针对对抗样本的生成和对抗攻击的防御是信息安全领域的重要问题，在计算机图形学和计算机视觉方面的应用研究得到了普遍重视(Akhtar和Mian，2018)。针对图像分类卷积神经网络的攻击最早受到了研究者关注，在对深度神经网络进行谱分析的基础上，Szegedy等人(2014)指出由于深度神经网络的非线性导致输入与输出映射不连续，加上不充分的模型平均和不充分的正则化导致过拟合使得深度神经网络极易受到对抗样本的扰动攻击。为了提高神经网络扰动攻击的效率，Goodfellow等人(2015)提出了FGSM(fast gradient sign method)方法，通过计算得到模型的梯度方向并沿着其梯度的反方向添加扰动，从而拉大对抗样本与原始样本的距离。由于FGSM方法只涉及单次梯度更新，而单次梯度更新有时并不足以产生使模型出错的扰动，Kurakin等人(2017)提出了改进的I-FGSM(iterative fast gradient sign method)方法，该方法通过小步长多次迭代使用FGSM方法产生扰动，进一步增强了对神经网络的攻击效果。Papernot等人(2016)和Moosavi-Dezfooli等人(2016)则分别从深度神经网络对输入图像梯度信息和图像分类超平面角度出发以构造图像对抗样本，并提出相应的高效对抗攻击方法。Arnab等人(2018)则是从图像分割模型角度评估了分割网络对于图像对抗攻击的鲁棒性。Inkawhich等人(2019)通过在特征空间最小化矢量化表示源图像与目标图像的欧几里得距离，使源图像与目标图像在特征空间中尽可能相似，从而产生可迁移的对抗样本。Zhou等人(2020)提出一个无需数据训练替身模型实现黑盒对抗攻击的方法，利用生成对抗网络生成合成样本，以训练替身模型。

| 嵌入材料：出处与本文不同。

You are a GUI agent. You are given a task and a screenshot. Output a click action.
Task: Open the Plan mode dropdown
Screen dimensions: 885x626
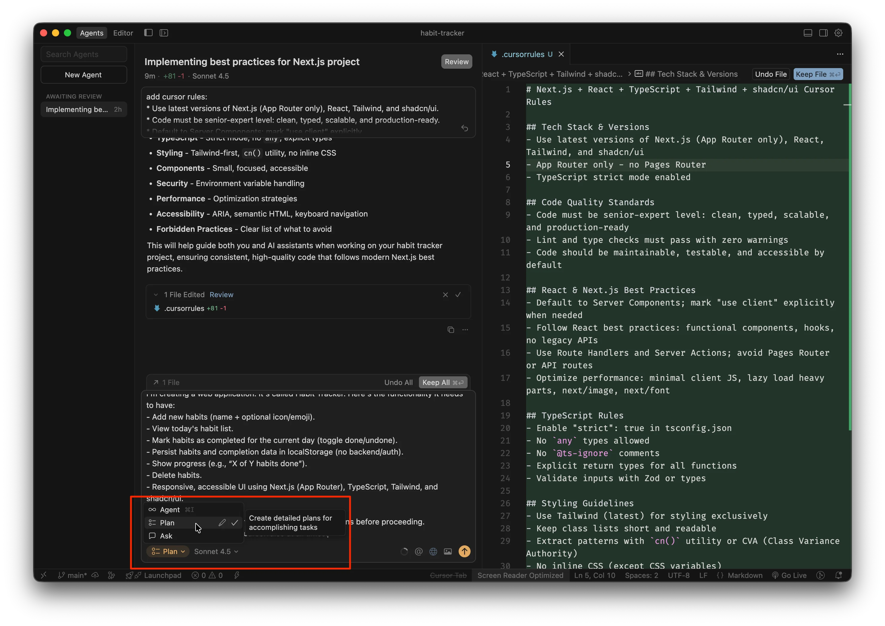tap(168, 551)
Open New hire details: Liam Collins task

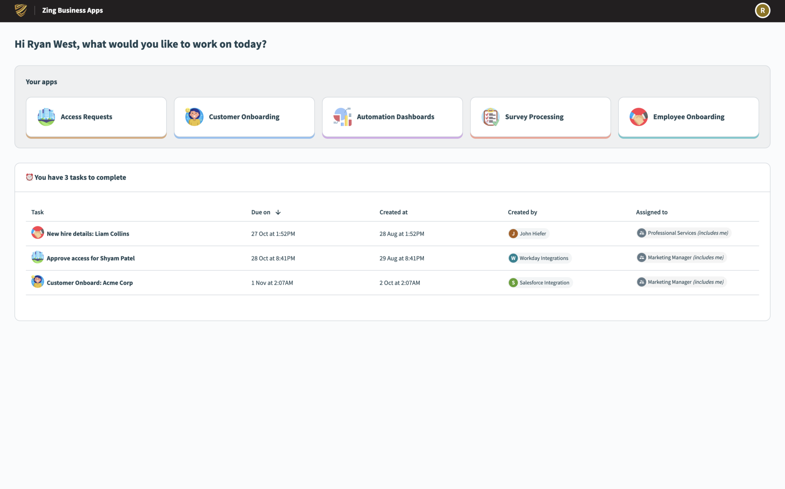click(88, 233)
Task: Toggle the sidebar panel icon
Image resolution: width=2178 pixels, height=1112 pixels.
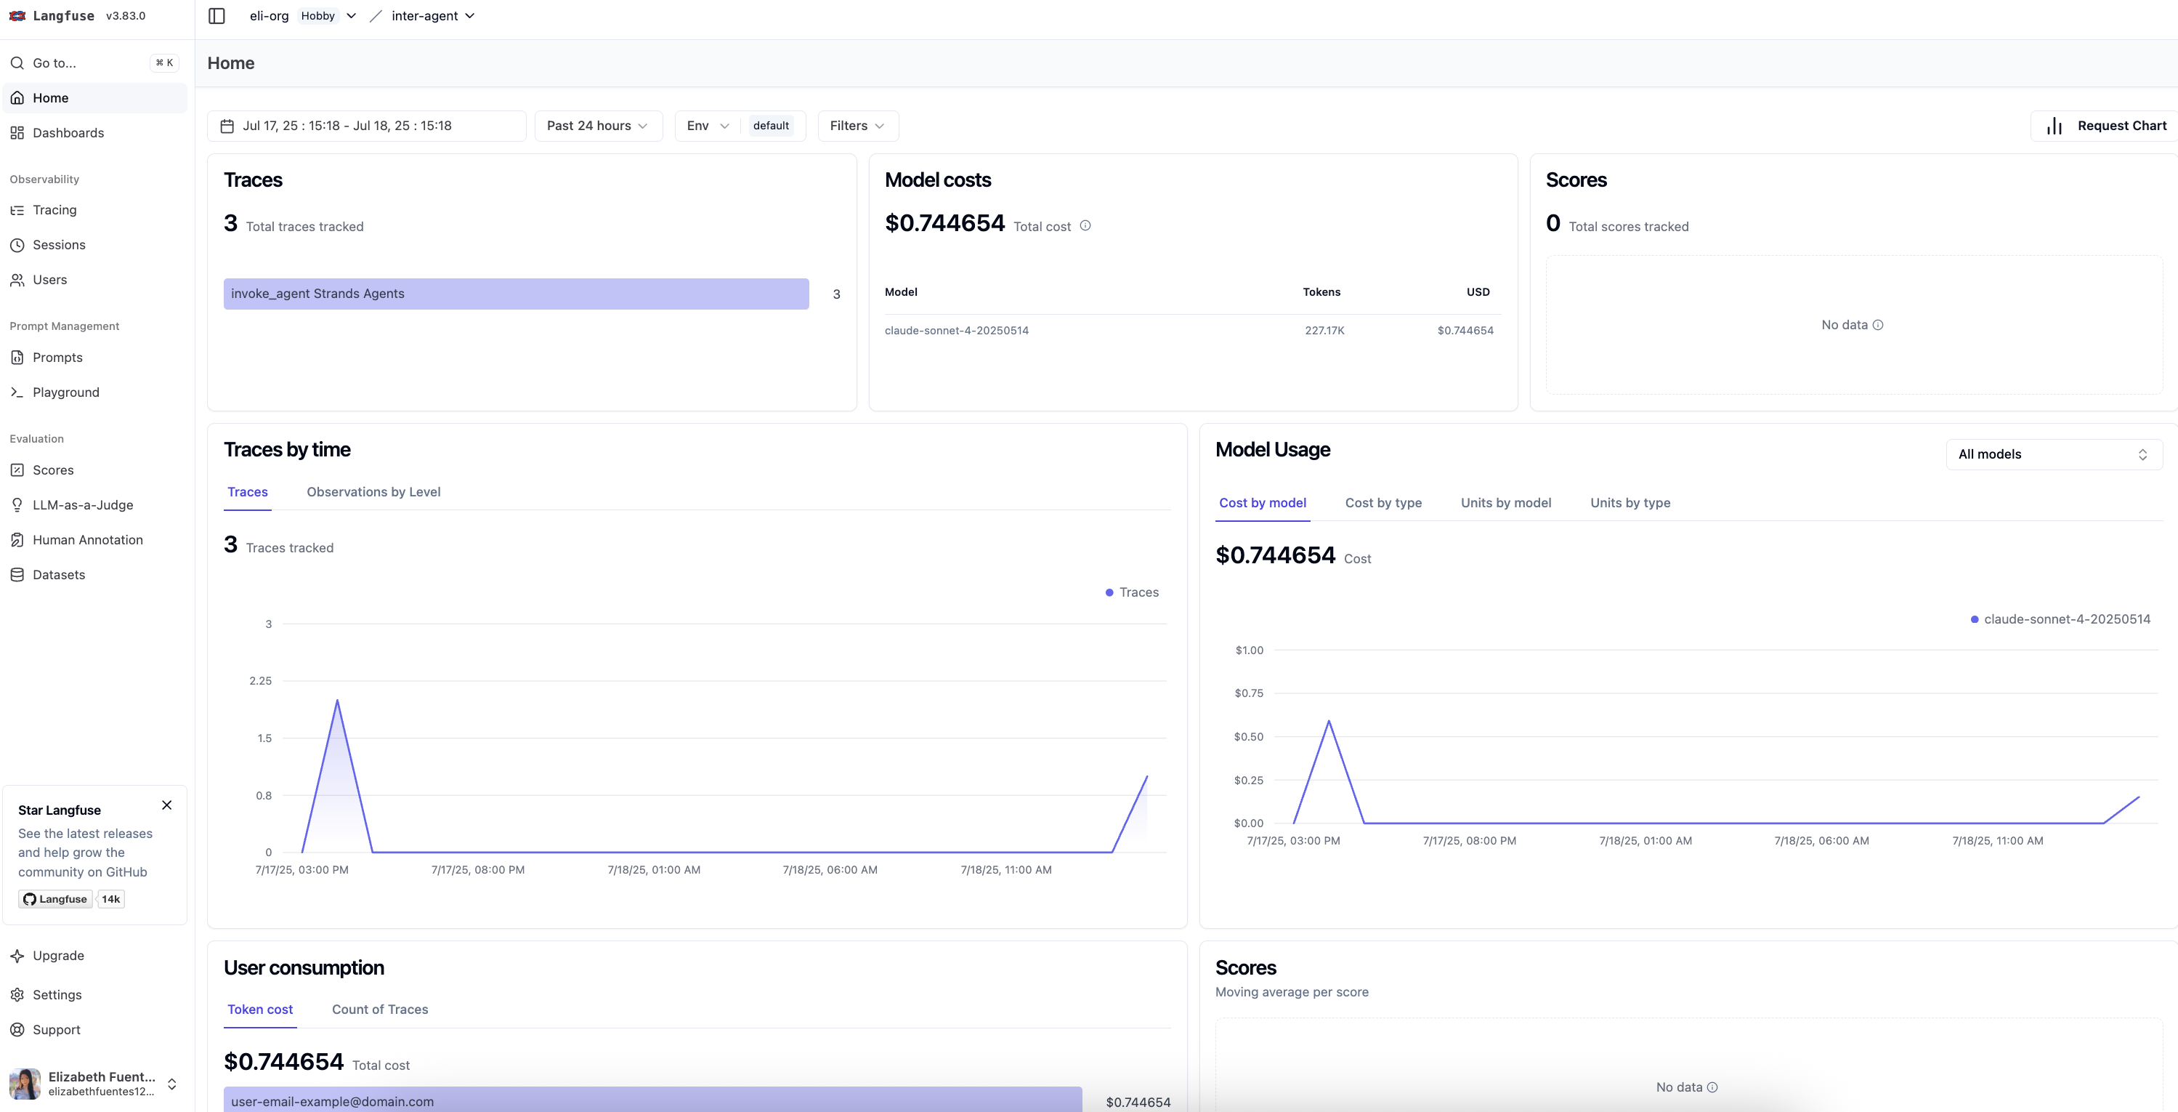Action: point(216,16)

由于安全性在深度神经网络和智能系统中起着至关重要的影响，神经网络对对抗攻击的鲁棒性研究是回答深度学习能否广泛应用于物理世界的关键点。研究表明，处理2D图像的深度神经网络对高维空间中细微的扰动会逐层叠加，导致最终网络的输出结果产生较大偏差，使得在深度神经网络对抗样本面前显得极其脆弱(Goodfellow等，2015)。目前，深度神经网络在3D建模和几何处理方面的广泛使用，特别是离散点云数据由于其对复杂3维形状的表达能力强、扫描数据获取方便直接、在几何处理中无需维护大量的拓扑信息、具有成熟的点云形状绘制技术等优势而得到了广泛使用(缪永伟和肖春霞，2014)；然而，针对3D点云数据的深度神经网络的点云对抗攻击的研究并不多。

随着深度学习技术在点云处理方面的应用与发展，研究者提出了若干基于点云数据的神经网络，如PointNet (Qi等，2017a)，DGCNN(dynamic graph convolutional neural network)(Wang等，2019)，PointCNN(Li等，2018)，VV-Net(voxel VAE net)(Meng等，2019)等，从而使直接将点云数据作为神经网络输入并实现点云形状的建模和处理成为可能。张新良等人(2020)使用扩展点态卷积网络，进一步提升了点云神经网络的分类分割效果；杜静和蔡国榕(2021)提出了多特征融合与残差优化的点云语义分割方法，减弱了点云神经网络在大场景3维语义分割时所产生的边界现象。为了解决点云数据的旋转不变性和无序性问题，PointNet网络引进了输入变换和特征变换并有效提取点云特征信息，提出了端到端的点云多任务处理框架，包括点云分类、点云分割等。PointNet网络(Qi等，2017a)成为许多后续点云深度学习神经网络的骨架网络，然而PointNet在网络结构上仅使用了多层感知机和最大池化层，该网络缺少捕获输入点云模型局部结构的能力，导致其在模型细节处理和泛化能力均有限。PointNet+ +网络(Qi等，2017b)则在PointNet基础上进行了两方面改进以提升网络对局部特征信息的鲁棒提取，一方面利用空间距离度量，并使用PointNet对点云局部区域进行特征迭代提取，使其能够学到局部尺度越来越大的特征；另一方面，考虑到点云分布的不均匀性，PointNet+ +采用自适应方法以有效提取点云模型的特征信息。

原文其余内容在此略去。